Steve Purves, CTO, and co-founder of Curvenote added, "We are already seeing scientists on Curvenote keeping lab-group meeting notes, writing reports that can be shared inside their companies, reproducing research papers, writing computational textbooks, and sharing reproducible data-science visualizations. We want to make it easy for scientists to share their work and collaborate with others, regardless of their computational abilities, to build on existing research, and accelerate the pace of scientific discovery.”
The founders of Curvenote have a strong vision for the future of scientific communication, with the aim of making research more open, accessible and supporting reproducibility. “The way that science is shared has not been substantially updated in 250 years,” said Rowan. “We believe that Curvenote can change that and bring scientific communication into the digital age.”
Curvenote is currently in beta, and the team plans to use the Y Combinator program to further develop and refine their platform. “We are excited to be part of the Y Combinator community and look forward to working with our mentors to take Curvenote to the next level,” said Steve.
Curvenote’s acceptance into Y Combinator is a testament to the platform’s potential to transform the way scientific research is shared.
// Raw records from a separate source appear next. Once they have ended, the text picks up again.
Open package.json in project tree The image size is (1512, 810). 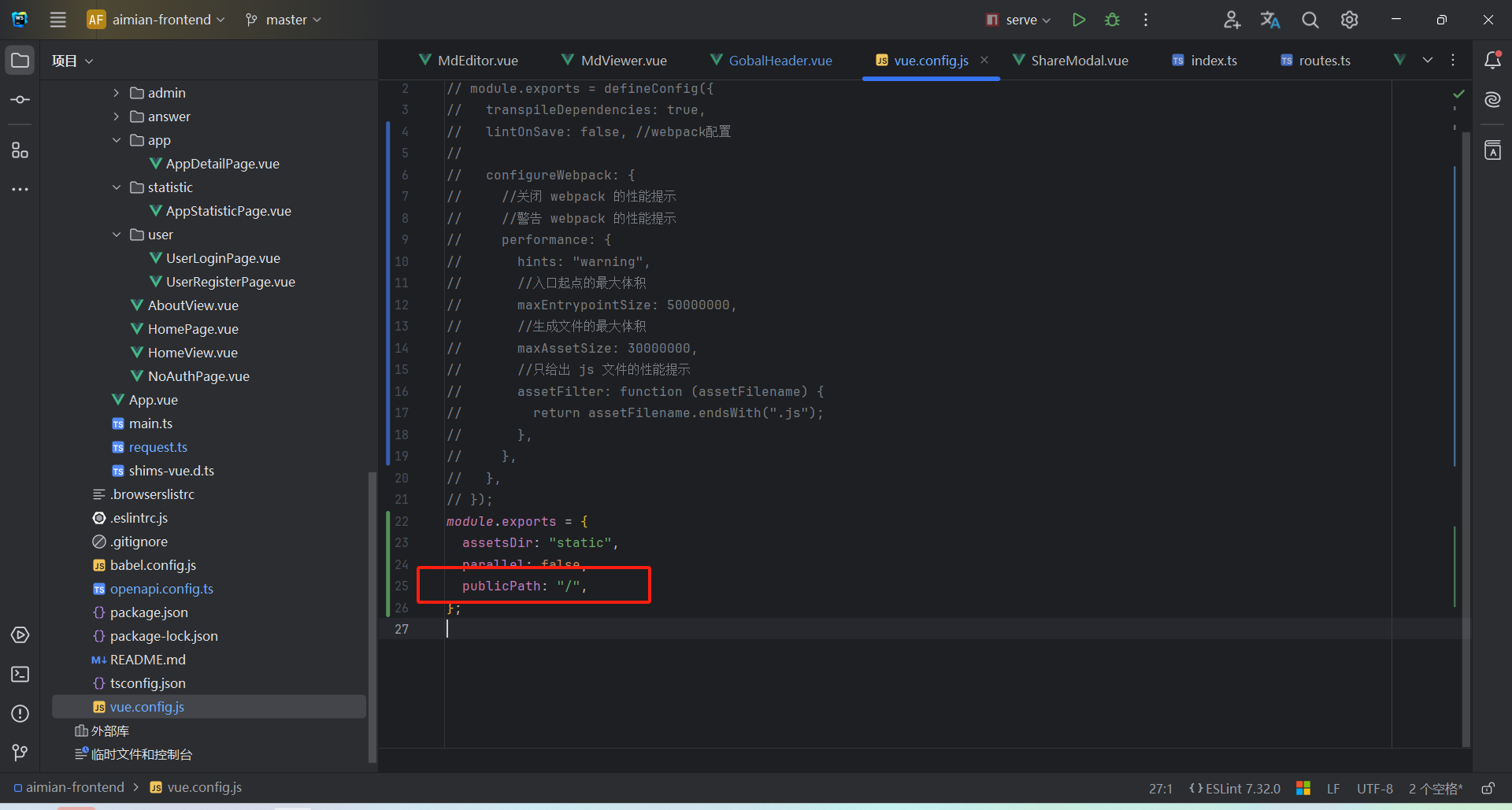coord(149,612)
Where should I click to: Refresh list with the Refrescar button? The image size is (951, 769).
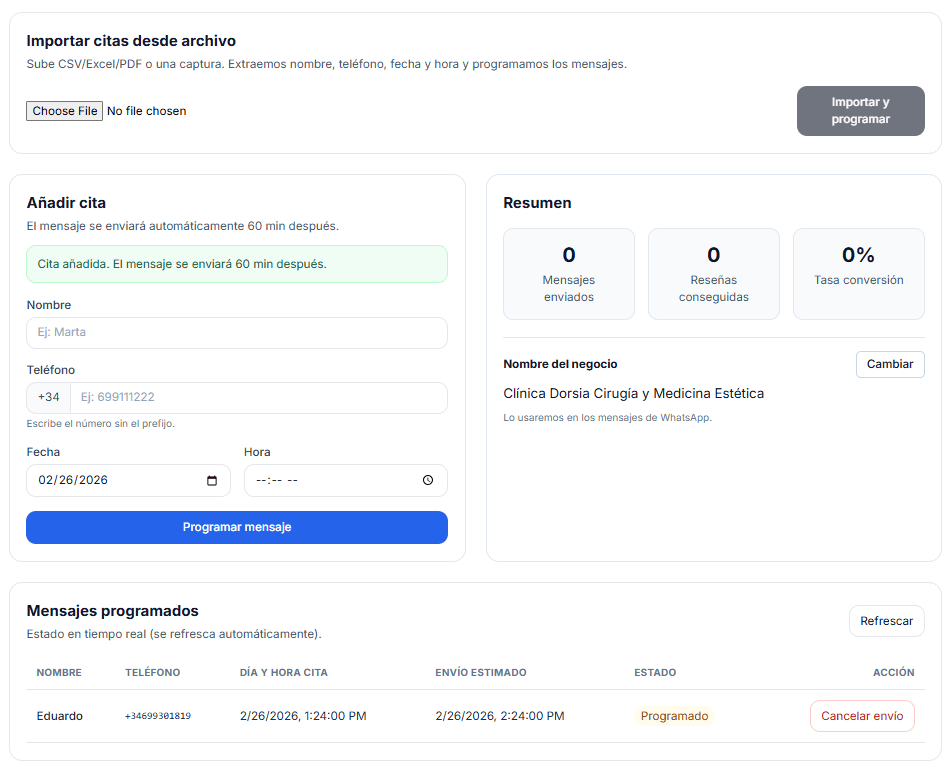886,621
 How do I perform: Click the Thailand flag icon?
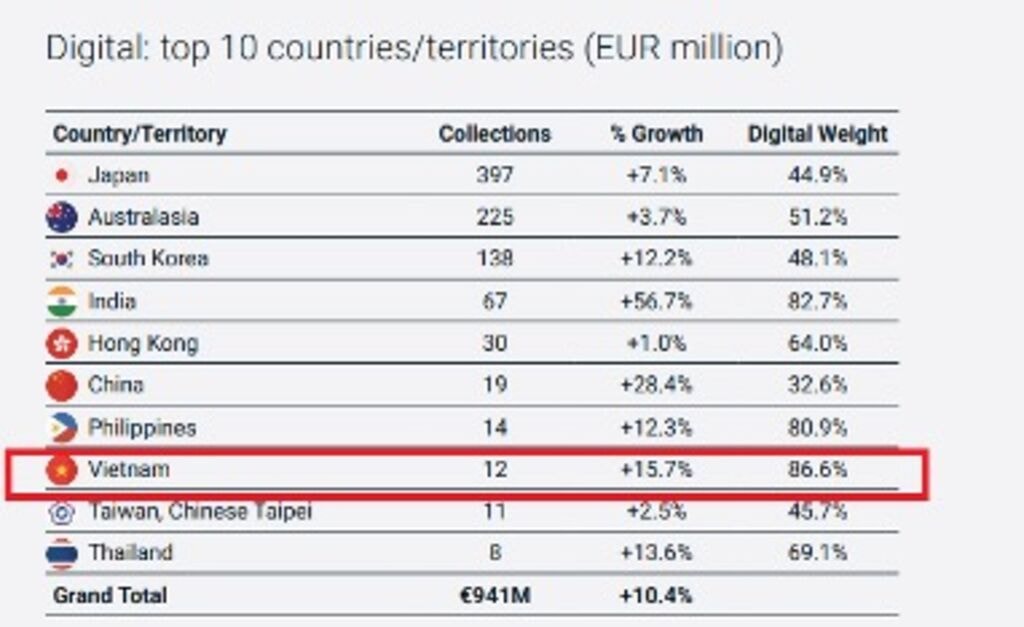pos(62,554)
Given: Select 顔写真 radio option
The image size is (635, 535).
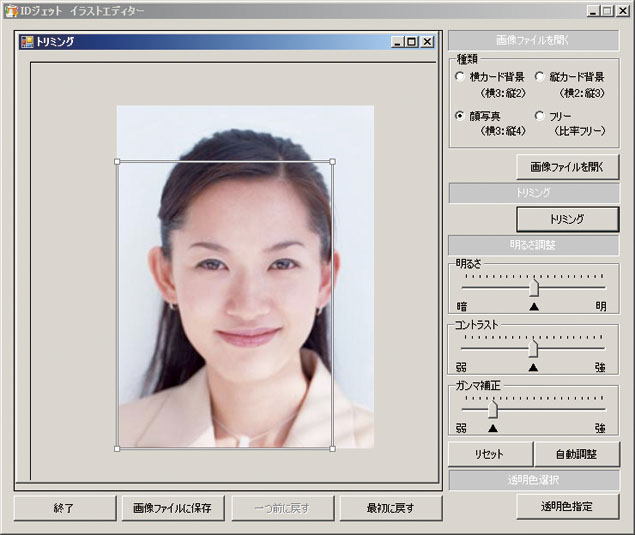Looking at the screenshot, I should (x=460, y=116).
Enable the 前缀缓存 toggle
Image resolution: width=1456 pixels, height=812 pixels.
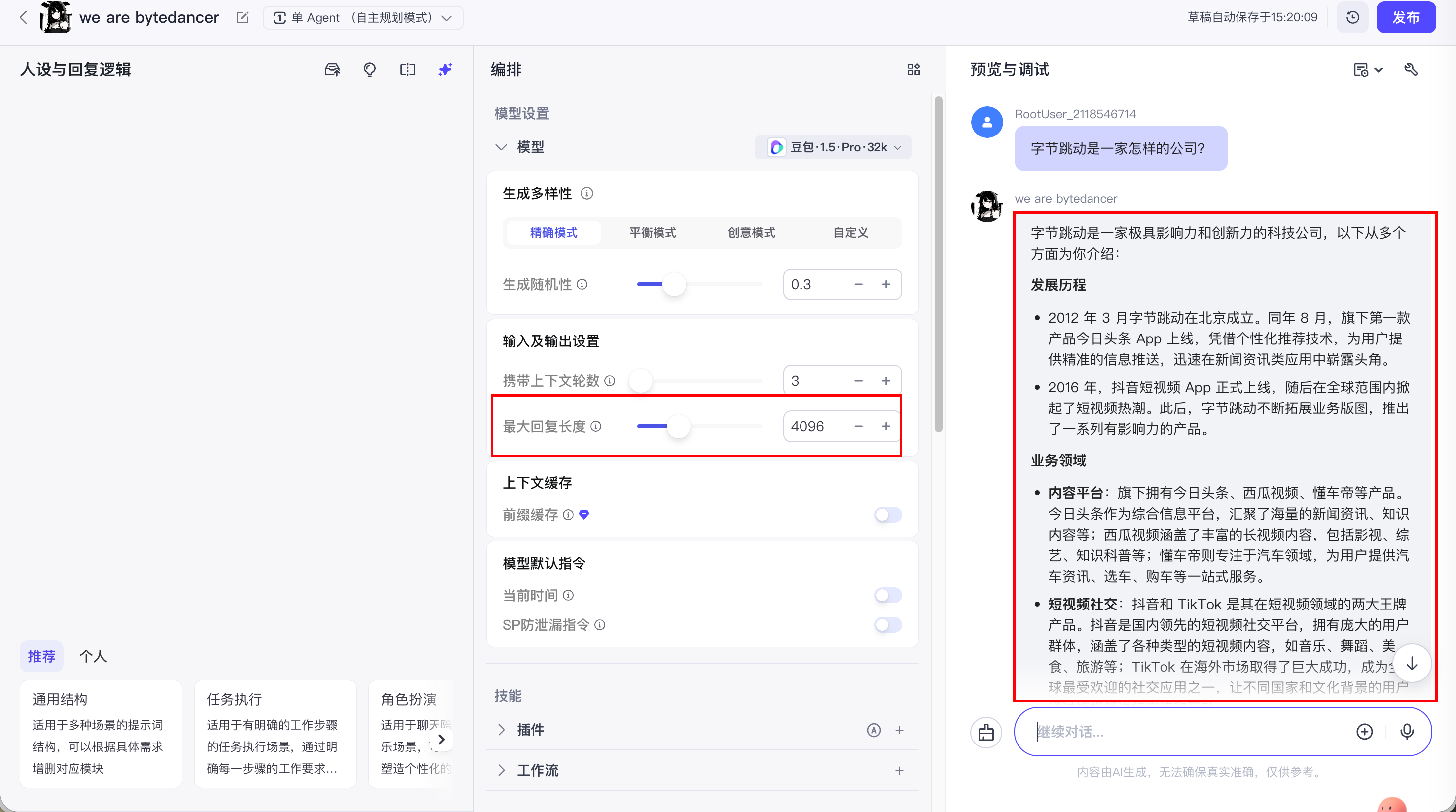[x=888, y=515]
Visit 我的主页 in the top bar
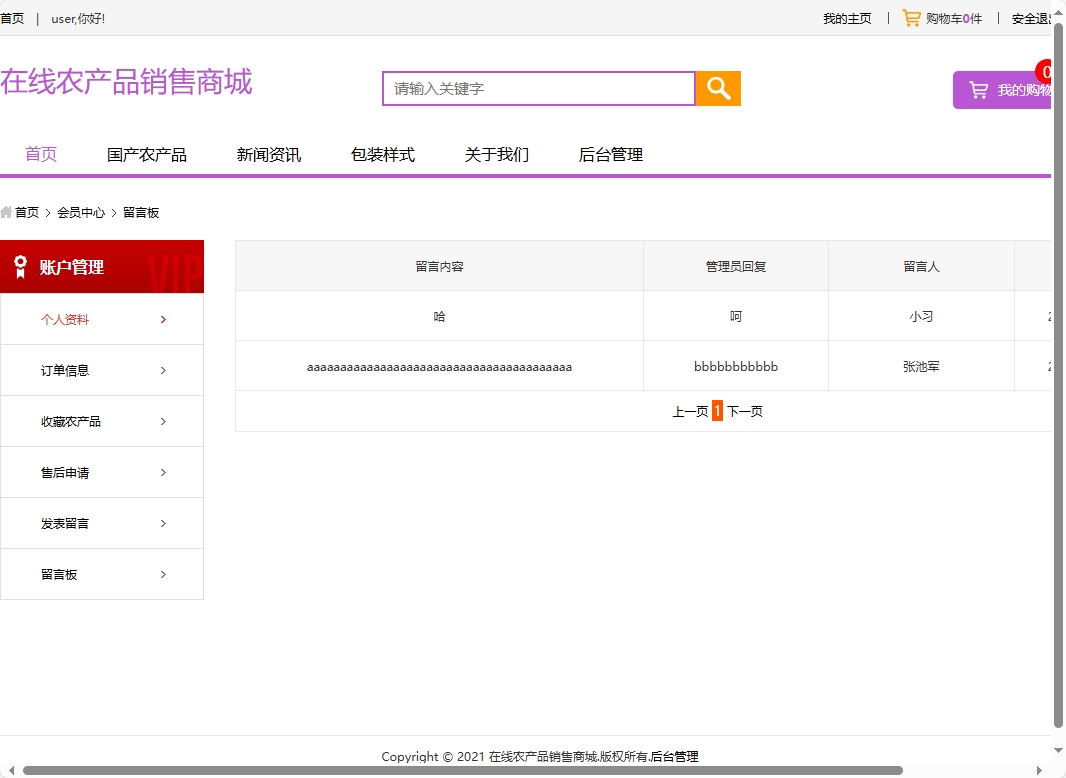 (846, 17)
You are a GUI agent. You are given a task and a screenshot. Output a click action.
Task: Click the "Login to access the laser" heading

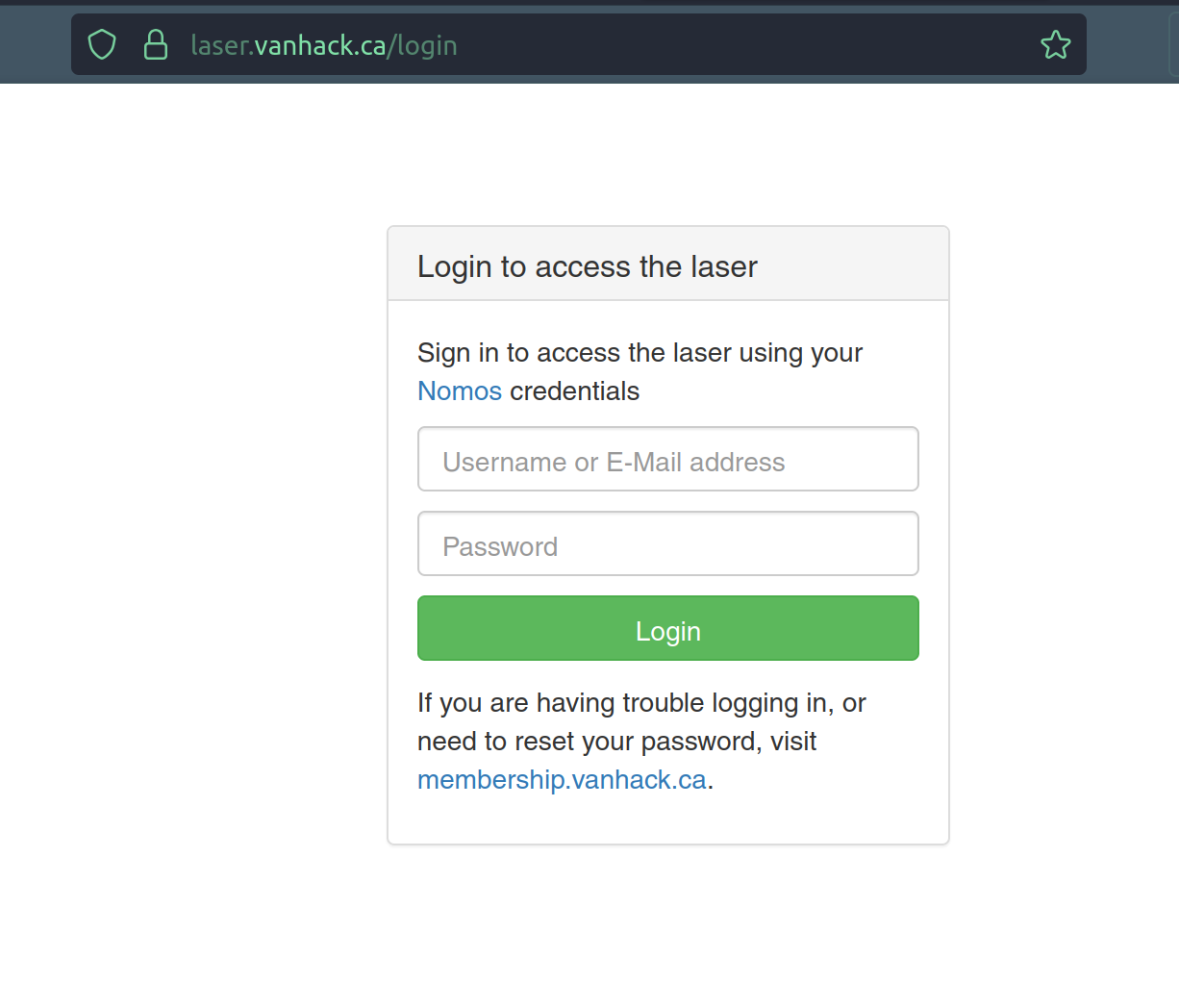(x=587, y=266)

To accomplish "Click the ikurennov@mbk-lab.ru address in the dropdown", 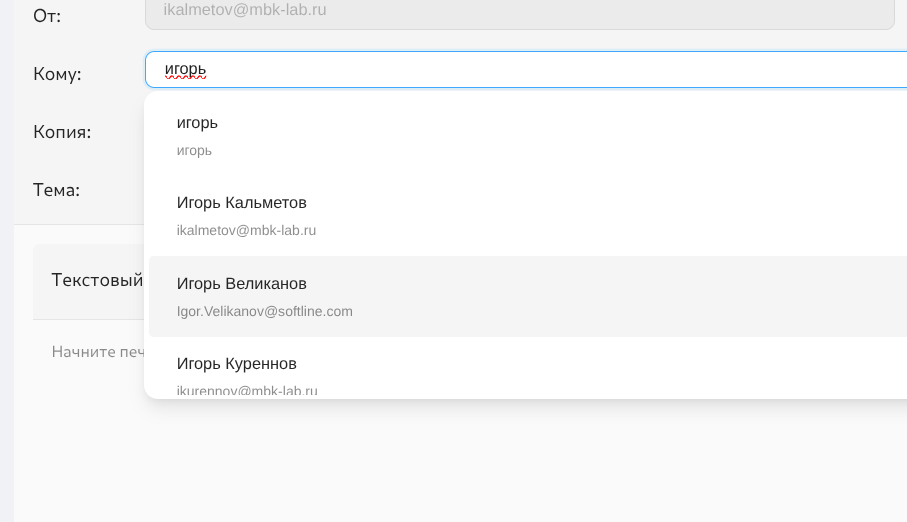I will (247, 391).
With its innovative approach to scientific writing and collaboration, Curvenote is poised to become a leading player in the world of scientific communication.
About Curvenote: Curvenote is a platform for building, remixing, sharing, and exploring scientific content. Curvenote’s approach to open science and reproducibility is user-focused, making it easy for scientists to share their work and collaborate with others, regardless of their computational abilities. Curvenote was founded in 2019 by Dr. Rowan Cockett and Steve Purves and is based in Canada.